**The problem**: Count the lines of the records that contain the string "Task", with upper and lower case counted as different. Reply with the number alone.

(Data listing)
────
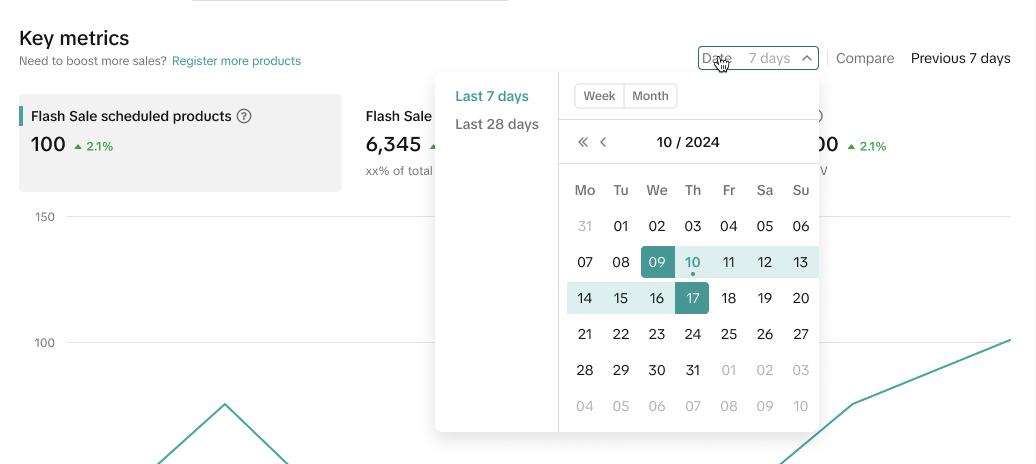The width and height of the screenshot is (1036, 464).
Task: Go to previous year with double-chevron icon
Action: [583, 142]
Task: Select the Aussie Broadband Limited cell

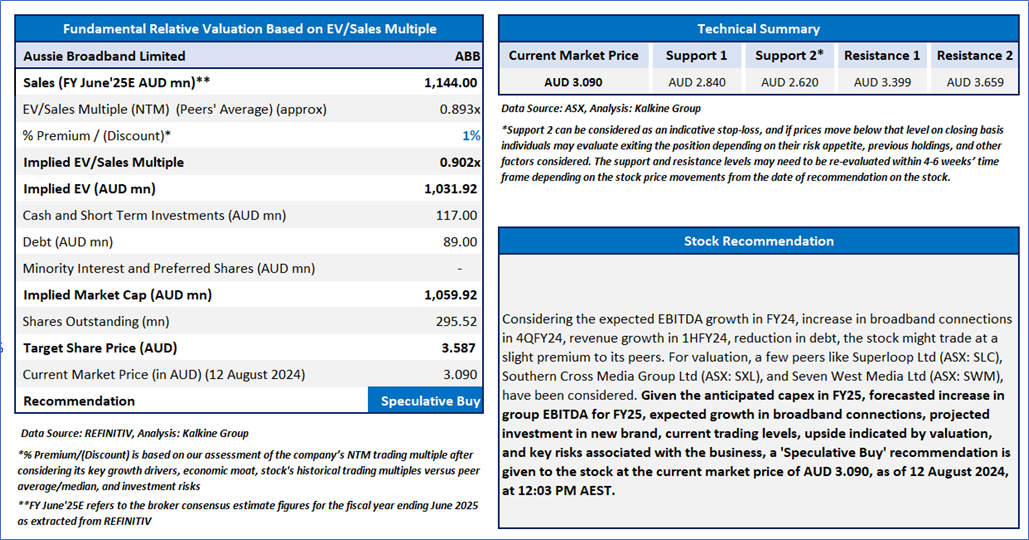Action: click(104, 56)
────
**Expected answer**: 2